Getting IT certification shows the world:
  • I care enough about this skillset to actually study for and pass the exams
  • At one point or another, I read and understood something about all the topics in this area, not just the ones I use every day.
Cynically, I'd say that most anyone can cram enough facts into their head to pass a test, and then never actually apply that knowledge and really learn it. But assuming you're not a complete phony and you actually do know your specialty pretty well, being forced to study for exams benefits you in a lot of ways, even if you forget a lot of the facts shortly after.

Here's what I got out of it:
  • I demoted a lot of "unknown unknowns" to "known unknowns." It's kind of like going through your toolbox and learning what some of the more obscure tools do. You still might not ever use your double offset ring spanner, but at least now you know you've got one and what it's for.
  • I got a good solid dose of humility. In my little work world, I'm the SQL guru. But really I use a subset of SQL's features, and there's always plenty to learn.
  • On the opposite side, I got acknowledgement that I do really know my stuff on the "known known" topics. I'm pretty good at writing complex queries, and tuning them, and those questions were a snap.
  • I was able to put a few things to work right away. I've just recently started using recursive CTE's, and lately I'm finding all kinds of things to do with CTE's. I knew about them, but until I started playing with them, they never entered my go-to lexicon.
  • I reaffirmed how much I like working in SQL. The Microsoft exams give you a "real" business scenario that you've been hired to implement, and then ask you about various aspects of the project. It was actually kind of fun digging into an interesting problem and thinking about how I'd go about tackling it.

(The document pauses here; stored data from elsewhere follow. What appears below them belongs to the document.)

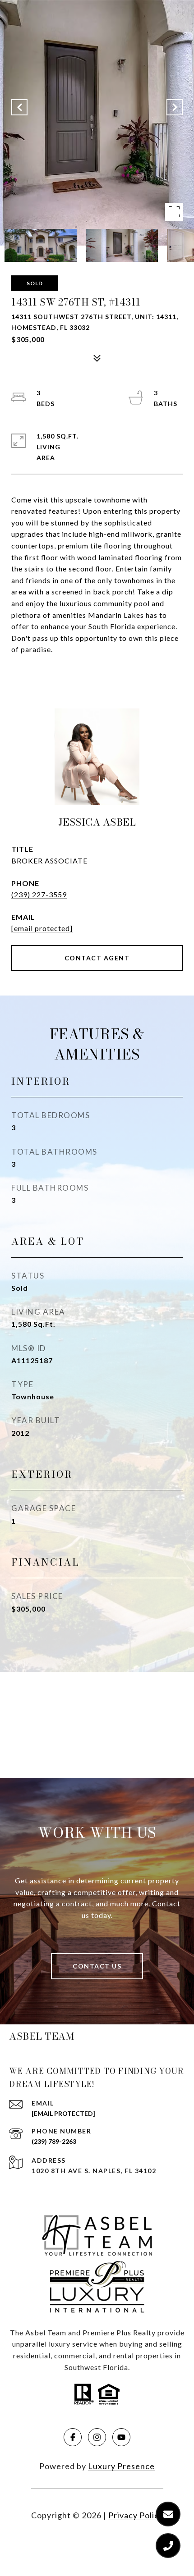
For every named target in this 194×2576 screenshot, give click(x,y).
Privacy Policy (135, 2515)
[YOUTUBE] (121, 2437)
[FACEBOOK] (73, 2437)
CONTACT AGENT (97, 958)
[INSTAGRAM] (97, 2437)
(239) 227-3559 (39, 894)
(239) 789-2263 (54, 2141)
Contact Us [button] (97, 1966)
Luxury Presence (121, 2466)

Next on my plate: MCITP Developer 2008.

Thursday, July 29, 2010

Welcome, and License Plate Woes

Welcome to Es Cue El.

This blog will be a place to post random thoughts about SQL projects I'm working on, things like the No SQL movement that interests/scares/annoys/intrigues me, and just generally a place to geek out. Hopefully I pick up some SQL friends along the way.

A little about me. I work for a software company in Cleveland, OH, and have held various positions over the past couple of decades, most recently "technical consultant." Although I've wandered a bit from programming to support to consulting to product management, I've always been heavily involved in database work, whether it's writing SQL, tuning performance issues, building data access layers, etc.

I've been looking for a creative outlet for a while, and decided that blogging about something I love would probably be a good place to start. Maybe that's a little like a professional race car driver taking up painting to relieve the stress of racing, and then ending up painting nothing but cars and ovals. But hey, it's a start. And I'll try to throw in a non-database post from time to time.

Oh, about the license plate. I decided to go all geek and get an obscure techie license plate. I surveyed my SQL friends to help decide between some good candidates: "SP WHO2", "NOLOCK", "VARCHAR", "ES CUE EL", "SQL FTW" (that last one from a leet-spoken young'n). In the end I went with a slightly different spelling:



I still like it, but somehow didn't notice the Spanish "que" or realize how many people would read it as "ess kay ell" (in Spanish it translates roughly to "it that the"). I took German in school and somehow missed it. Anyway, it's on my car for the next two years now, so I guess I'm stuck explaining it a lot-- but that's kind of what I wanted in the first place. If I had my life to live over, I might have gone with ES CUE EL. C'est la vie.